Book Titles that reference other Literature

Mary Higgins Clark wrote four Christmas mysteries (two with daughter Carol) called:

Silent Night
All Throught the Night
Deck The Halls
He Sees You When You’re Sleeping

Stephen Fry’s autobiography is called Moab is my Washpot, which is a line from one of the Psalms (actually, Google tells me it’s in both 60 and 108).

Amazing and amusing. Reminds me of the days when I and smoking buddies would say “the world is my ashtray.”

The Curious Incident of the Dog in the Night-Time by Mark Haddon references Sherlock Holmes.

Patrick O’Brian’s *The Wine-Dark Sea *(part of the Master and Commander series) takes its title from Homer (or an English translation therof).

Lord of the Flies is a Biblical reference, being a literal translation of the name Beelzebub (a god of the Philistines), also later used as another name for Satan.

James Heriot’s stories of his life as a vet were marketed in the US using lines from an English Hymn, the titles taken from the lyrics:

All Things Bright and Beautiful
All Creatures Great and Small
All Things Wise and Wonderful
(as the lines appear in the song; the books were issued in a different order).

Achebe’s Things Fall Apart takes its title from Yeats’s “The Second Coming.”

There was also a 4th book, The Lord God Made Them All.

The “Battle Hymn of the Republic” presumably got the image (if not the exact words) from the Book of Revelation:

And Revelation in turn seems to have been referring back to the 63rd chapter of Isaiah:

F. Scott Fitzgerald’s Tender Is the Night comes from the Keats poem Ode to a Nightingale:

…Away! away! for I will fly to thee,
Not charioted by Bacchus and his pards,
But on the viewless wings of Poesy,
Though the dull brain perplexes and retards:
Already with thee! tender is the night,
And haply the Queen-Moon is on her throne,
Cluster’d around by all her starry Fays
But here there is no light,
Save what from heaven is with the breezes blown
Through verdurous glooms and winding mossy ways…

Oh, and All the King’s Men by Robert Penn Warren is from “Humpty-Dumpty”.

Later, the book and subsequent movie All the President’s Men, about Watergate, also alluded to the old nursery rhyme.
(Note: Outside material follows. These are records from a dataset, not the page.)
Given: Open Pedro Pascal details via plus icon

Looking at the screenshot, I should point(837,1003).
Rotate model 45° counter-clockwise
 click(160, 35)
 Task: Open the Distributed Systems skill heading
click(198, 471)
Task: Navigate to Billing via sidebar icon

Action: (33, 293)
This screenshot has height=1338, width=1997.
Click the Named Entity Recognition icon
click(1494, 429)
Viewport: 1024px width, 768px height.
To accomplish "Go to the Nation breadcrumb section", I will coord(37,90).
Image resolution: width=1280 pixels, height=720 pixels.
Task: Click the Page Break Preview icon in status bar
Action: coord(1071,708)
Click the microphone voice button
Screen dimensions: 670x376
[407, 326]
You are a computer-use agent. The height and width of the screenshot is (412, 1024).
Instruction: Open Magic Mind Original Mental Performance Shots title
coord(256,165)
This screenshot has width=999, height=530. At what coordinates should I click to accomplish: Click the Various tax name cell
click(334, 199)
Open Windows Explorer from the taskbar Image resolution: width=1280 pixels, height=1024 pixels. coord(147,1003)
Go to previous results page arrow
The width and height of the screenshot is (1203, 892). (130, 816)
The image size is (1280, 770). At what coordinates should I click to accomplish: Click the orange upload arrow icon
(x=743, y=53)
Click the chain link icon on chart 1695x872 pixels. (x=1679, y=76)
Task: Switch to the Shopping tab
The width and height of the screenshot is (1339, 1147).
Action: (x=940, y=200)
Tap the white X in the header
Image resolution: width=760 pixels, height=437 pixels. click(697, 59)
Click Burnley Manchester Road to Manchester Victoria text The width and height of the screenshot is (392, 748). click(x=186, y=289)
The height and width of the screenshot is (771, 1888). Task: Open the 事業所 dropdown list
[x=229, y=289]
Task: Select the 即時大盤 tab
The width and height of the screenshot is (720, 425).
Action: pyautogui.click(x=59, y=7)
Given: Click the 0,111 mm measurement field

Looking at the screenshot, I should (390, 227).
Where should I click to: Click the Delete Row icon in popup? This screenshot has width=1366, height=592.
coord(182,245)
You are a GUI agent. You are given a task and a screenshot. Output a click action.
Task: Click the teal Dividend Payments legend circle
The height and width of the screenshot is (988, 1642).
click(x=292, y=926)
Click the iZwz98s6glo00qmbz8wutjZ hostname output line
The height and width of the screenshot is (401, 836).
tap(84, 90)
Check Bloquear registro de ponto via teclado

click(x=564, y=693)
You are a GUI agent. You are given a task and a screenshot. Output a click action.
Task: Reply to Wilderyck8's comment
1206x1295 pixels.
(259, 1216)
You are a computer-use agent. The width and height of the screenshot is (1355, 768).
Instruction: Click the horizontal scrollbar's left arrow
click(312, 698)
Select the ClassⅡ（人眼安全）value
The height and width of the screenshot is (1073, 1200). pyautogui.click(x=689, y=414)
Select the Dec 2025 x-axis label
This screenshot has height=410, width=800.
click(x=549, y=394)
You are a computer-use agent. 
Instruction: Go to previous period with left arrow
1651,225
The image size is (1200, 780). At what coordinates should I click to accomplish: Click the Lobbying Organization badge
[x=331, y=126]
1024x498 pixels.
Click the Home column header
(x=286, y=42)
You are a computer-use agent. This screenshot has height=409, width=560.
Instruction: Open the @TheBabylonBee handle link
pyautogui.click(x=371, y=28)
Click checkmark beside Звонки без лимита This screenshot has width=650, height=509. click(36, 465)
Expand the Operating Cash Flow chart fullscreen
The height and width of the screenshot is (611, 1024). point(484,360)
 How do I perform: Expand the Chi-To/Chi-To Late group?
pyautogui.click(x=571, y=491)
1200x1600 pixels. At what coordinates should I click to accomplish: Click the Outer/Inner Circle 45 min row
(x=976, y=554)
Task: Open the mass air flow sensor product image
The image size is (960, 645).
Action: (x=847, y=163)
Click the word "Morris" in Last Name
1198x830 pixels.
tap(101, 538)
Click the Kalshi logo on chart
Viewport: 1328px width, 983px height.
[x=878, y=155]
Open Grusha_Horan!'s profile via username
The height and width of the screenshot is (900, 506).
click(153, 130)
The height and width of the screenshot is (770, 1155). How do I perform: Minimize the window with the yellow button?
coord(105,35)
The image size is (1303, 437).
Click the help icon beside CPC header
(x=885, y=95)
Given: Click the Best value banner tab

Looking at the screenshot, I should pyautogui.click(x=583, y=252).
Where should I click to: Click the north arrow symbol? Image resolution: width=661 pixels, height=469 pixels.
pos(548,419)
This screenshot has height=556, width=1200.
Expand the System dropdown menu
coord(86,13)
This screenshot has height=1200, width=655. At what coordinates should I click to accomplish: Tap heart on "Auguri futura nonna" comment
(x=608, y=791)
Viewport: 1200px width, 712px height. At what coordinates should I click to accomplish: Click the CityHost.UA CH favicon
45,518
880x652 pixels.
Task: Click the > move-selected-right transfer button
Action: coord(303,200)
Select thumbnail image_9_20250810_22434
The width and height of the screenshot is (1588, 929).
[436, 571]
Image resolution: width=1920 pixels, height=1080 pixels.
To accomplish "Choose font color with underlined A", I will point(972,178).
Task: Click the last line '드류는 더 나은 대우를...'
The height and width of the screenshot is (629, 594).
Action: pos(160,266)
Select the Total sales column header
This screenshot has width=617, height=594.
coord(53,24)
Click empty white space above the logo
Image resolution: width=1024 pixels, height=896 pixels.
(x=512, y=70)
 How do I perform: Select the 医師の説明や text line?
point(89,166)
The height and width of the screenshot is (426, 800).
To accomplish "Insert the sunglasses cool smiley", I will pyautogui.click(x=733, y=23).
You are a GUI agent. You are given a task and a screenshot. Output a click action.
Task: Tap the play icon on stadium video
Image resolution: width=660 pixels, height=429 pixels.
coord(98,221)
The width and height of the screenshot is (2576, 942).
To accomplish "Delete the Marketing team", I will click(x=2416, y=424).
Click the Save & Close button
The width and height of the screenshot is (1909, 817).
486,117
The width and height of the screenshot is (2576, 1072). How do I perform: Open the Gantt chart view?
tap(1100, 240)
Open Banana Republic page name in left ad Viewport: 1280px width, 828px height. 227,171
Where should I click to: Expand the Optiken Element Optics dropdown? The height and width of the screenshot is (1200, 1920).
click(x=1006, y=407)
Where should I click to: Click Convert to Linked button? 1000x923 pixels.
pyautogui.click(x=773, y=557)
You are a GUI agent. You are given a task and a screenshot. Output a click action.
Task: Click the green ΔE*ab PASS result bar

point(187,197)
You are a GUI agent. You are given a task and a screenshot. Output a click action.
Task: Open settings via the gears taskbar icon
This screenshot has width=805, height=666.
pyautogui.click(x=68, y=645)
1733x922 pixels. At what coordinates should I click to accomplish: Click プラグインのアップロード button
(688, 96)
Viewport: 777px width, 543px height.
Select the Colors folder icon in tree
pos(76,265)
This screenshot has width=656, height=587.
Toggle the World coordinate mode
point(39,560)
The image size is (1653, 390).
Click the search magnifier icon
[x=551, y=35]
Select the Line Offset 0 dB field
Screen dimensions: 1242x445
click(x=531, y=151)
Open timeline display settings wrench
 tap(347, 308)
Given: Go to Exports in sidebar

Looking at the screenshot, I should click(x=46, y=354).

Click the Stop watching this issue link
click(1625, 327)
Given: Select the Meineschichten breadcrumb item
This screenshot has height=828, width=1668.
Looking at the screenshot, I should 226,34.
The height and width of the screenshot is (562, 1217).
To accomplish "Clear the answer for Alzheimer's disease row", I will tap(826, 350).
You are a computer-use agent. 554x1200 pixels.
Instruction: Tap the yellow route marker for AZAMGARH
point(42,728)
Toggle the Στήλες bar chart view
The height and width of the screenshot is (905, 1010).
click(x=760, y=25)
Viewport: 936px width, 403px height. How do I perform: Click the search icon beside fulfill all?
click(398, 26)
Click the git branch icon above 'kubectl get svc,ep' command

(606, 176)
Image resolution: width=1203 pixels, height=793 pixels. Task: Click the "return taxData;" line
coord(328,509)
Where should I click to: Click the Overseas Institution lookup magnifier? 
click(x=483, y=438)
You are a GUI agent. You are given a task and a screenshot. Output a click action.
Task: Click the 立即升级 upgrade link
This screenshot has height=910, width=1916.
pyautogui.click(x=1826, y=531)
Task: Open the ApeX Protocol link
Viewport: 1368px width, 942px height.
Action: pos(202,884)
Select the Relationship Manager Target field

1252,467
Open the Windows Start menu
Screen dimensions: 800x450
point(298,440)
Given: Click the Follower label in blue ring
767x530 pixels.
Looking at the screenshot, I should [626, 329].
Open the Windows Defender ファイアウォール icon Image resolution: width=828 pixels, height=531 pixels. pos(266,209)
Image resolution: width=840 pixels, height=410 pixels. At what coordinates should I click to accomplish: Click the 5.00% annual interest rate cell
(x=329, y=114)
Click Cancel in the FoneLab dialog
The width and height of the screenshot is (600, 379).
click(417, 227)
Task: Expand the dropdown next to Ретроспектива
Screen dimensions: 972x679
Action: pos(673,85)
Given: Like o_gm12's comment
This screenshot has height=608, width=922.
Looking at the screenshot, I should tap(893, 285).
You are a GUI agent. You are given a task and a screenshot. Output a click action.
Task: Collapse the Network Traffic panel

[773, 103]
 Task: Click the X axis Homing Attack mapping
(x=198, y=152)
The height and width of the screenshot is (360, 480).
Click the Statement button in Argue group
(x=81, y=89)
Ernest Dowson, Non sum qualis eram bonae sub regno Cynarae

Dowson also graced us with Days of Wine and Roses

An instance of a movie title coming from a poem is Splendor in the Grass.

Mark Harris’ **Bang the Drum Slowly ** takes it’s title from the western folk song that’s used in the novel.

The title of William Styron’s Darkness Visible comes from Milton’s “Paradise Lost.” Darkness Visible is about Styron’s battle with depression, and the quote from “Paradise Lost,” which is a description of hell, is quite appropriate:

A dungeon horrible, on all sides round,
As one great furnace flamed; yet from those flames
No light; but rather darkness visible
Served only to discover sights of woe,
Regions of sorrow, doleful shades, where peace
And rest can never dwell, hope never comes
That comes to all, but torture without end…

Robert Penn Warren’s novel World Enough and Time echoes the poem To His Coy Mistress by Andrew Marvell.

Just from Shakespeare alone, I get…

  1. Stephen AMbrose’s “Band of Brothers”
  2. Frederick Forsyth’s “The Dogs of War”
  3. Anthony Burgess’ “Nothing Like the Sun”
  4. Faulkner’s “The Sound and the Fury” (from Macbeth’s soliloquy on life: “It is a tale told by an idiot, full of sound and fury, signifying nothing.”
  5. John Steinbeck’s “Winter of Our Discontent”
  6. Alistair McLean’s “Where Eagles Dare”

For that matter, Robert B. Parker’s Spenser novels often have literary titles.

  1. “A Catskill Eagle” is from a passage in Melville’s “Moby Dick.”
  2. “Pale Kings and Princes” comes from Keats’ poem “La Belle Dame San Merci”

“Fear and Loathing in Las Vegas” is taken from Tolstoy

'Cept for the Vegas part. I don’t thing Tolstoy had been to Vegas.

Thomas Gray is hardly remenbered but for his “Elegy written in a Country Church-yard”,
which yielded two titles :

The boast of heraldry, the pomp of power,
And all that beauty, all that wealth e’er gave,
Awaits alike th’ inevitable hour:-
The paths of glory lead but to the grave.

Far from the madding crowd’s ignoble strife,
Their sober wishes never learn’d to stray;
Along the cool sequester’d vale of life
They kept the noiseless tenour of their way.

The first was used for Humphrey Cobb’s book (later made into a movie), and the second by Thomas Hardy.